Winner of the Branford Boase Award 2001, Marcus Sedgwick's powerful debut novel about surviving in a sinking world marks the beginning of the author's multi-award-winning career.
Imagine that a few years from now England is covered by water, and Norwich is an island.
Zoe, left behind in the confusion when her parents escaped, survives there as best she can. Alone and desperate among marauding gangs, she manages to dig a derelict boat out of the mud and gets away to Eels Island. But Eels Island, whose raggle-taggle inhabitants are dominated by the strange boy Dooby, is full of danger too.

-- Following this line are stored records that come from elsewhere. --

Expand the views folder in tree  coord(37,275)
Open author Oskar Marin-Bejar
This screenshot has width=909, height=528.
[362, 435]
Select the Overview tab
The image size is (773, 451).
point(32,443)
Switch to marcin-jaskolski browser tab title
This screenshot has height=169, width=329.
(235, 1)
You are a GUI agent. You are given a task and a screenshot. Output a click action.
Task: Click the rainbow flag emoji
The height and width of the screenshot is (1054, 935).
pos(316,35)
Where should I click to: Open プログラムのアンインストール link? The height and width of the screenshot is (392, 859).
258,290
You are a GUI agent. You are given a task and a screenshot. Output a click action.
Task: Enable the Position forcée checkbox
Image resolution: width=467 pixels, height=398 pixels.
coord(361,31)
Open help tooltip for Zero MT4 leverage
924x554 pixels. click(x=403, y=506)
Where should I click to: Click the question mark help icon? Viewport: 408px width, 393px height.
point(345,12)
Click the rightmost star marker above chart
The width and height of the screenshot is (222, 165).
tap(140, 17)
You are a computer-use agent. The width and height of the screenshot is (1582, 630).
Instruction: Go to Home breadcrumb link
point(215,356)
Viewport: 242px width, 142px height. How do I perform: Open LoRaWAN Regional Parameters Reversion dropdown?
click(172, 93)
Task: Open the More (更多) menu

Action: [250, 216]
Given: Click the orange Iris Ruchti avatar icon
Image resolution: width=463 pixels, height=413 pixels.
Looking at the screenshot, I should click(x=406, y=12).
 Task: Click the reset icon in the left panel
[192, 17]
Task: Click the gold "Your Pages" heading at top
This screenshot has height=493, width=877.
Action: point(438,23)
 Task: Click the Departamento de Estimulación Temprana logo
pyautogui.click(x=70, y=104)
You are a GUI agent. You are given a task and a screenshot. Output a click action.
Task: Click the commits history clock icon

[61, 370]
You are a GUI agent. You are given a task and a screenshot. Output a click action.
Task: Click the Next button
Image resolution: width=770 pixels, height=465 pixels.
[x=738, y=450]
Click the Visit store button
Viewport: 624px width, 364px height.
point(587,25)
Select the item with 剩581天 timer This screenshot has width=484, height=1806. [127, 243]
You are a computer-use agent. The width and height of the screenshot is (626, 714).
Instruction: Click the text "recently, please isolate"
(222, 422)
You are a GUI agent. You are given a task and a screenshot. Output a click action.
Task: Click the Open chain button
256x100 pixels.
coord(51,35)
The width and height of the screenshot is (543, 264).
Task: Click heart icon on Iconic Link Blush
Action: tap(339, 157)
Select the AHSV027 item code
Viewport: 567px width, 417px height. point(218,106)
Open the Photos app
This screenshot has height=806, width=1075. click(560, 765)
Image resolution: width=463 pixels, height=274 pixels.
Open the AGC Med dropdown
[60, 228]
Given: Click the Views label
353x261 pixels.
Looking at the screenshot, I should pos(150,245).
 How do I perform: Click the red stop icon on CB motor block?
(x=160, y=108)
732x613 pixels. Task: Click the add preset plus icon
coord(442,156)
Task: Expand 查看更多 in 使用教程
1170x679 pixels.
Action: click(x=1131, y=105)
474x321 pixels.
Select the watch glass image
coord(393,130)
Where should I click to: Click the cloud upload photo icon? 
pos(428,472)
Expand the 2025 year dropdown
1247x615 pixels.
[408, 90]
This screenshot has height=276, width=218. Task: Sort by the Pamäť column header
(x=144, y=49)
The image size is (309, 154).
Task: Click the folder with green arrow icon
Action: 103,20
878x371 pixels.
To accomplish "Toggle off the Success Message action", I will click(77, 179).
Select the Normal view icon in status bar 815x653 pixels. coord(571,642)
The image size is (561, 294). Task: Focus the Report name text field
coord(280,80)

The belief that she will one day find her parents spurs Zoe on to a dramatic escape in a story of courage and determination that is handled with warmth and humanity.
British illustrator Sedgwick's futuristic first novel begins with an interesting premise--that global warming has caused the seas to rise, submerging whole sections of England--but, unfortunately, the story does not fully succeed. Young Zoe, left behind when a rescue boat takes her parents from Norwich to higher ground, escapes alone in a small rowboat. She lands on the Island of Eels, where tribes struggle for precious food and water. There Zoe meets some predictable characters, such as the mad seer, William Blake; the corrupt leader, Doobie, with an Achilles heel (he can't swim); and the tough boy with a soft interior, Munchkin. Her own character is inconsistent; she is alternately spunky and wary of everyone around her, brave then easily cowered or swayed by the Eels (e.g., referring to Doobie, "She had caught herself liking him"). When Zoe and Munchkin escape to the mainland, the author abandons the initial message about the earth's fragility in favor of an upbeat and unlikely ending, as Zoe and Munchkin find evidence that the floods have abated. The final reunion scene seems more cloying than believable. Despite some page-turning chapters, Zoe and her story lack the credibility to sustain readers through the contradictory themes and sometimes unimaginative prose ("The thought of home stabbed her like a knife" or "a creeping fear began to seep into her"). Ages 8-12.